> _Exercise set_
a: In the passage about the Bloomingdale's benefit dinner, who served as the honorary event chair?
b: Pick up the passage about the Bloomingdale's benefit dinner after its last sentence and keep writing.

> _Passage provided_
• • • •

The event drew an eclectic crowd -- including Barbra Streisand and James Brolin -- and it’s not often you can say you've seen Rock & Republic co-founder Michael Ball out of one eye, and Diane Keaton out of the other. Dinner kicked off with remarks from Bloomingdale's Chairman Michael Gould and Streisand who served as the honorary event chair.
“They are going to have coffee yogurt here, my fave,” Streisand said, referring to the Forty Carrots Cafe on the store’s second level, before moving on to the more serious topic at hand. “Five hundred thousand women in the U.S. die every year of heart disease. That’s more than die from all cancers combined,” she said, making a pitch for the Women’s Heart Center. “If properly funded, this center can save lives of women around the world. Heart disease is not just a man’s disease anymore.”

• • • •

> _Supplied information_
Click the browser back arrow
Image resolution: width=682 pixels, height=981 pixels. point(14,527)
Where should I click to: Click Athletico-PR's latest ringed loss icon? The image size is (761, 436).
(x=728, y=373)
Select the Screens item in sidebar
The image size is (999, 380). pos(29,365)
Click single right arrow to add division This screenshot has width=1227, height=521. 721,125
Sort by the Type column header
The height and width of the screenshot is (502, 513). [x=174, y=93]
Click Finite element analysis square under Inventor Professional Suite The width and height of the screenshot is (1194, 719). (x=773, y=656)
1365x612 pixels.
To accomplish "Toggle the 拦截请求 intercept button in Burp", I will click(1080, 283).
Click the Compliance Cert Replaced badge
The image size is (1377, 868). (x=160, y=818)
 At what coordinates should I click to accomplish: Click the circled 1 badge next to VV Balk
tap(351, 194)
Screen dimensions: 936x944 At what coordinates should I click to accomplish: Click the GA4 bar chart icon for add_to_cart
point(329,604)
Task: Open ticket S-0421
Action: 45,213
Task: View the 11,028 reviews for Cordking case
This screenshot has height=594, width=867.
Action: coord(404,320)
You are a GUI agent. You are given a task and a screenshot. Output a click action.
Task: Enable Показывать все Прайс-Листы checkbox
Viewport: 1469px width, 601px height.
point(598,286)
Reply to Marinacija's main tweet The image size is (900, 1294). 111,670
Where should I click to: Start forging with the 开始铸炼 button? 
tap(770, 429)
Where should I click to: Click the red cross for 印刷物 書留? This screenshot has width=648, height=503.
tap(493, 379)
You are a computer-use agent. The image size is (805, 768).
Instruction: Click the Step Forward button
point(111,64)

• • • •

> _Outputs by task_
a: Barbra Streisand

b:
She introduced Dr. Noel Bairey Merz, the Center’s cirector, who spoke of the groundbreaking research being done at her institution and others, spotlighting University of Minnesota researcher Dr. Doris Taylor, who found that female stem cells alone, not male, can grow a human heart in a petri dish.
"The biggest challenge with growing a heart is that the cells need to be given some direction," she said. "And male stem cells tend to get lost." After a ripple of laughter moved through the crowd, Merz followed up with an important point.
“So in all likelihood gentlemen, when you need a new organ, or a stem cell, it will come from a woman,” she said.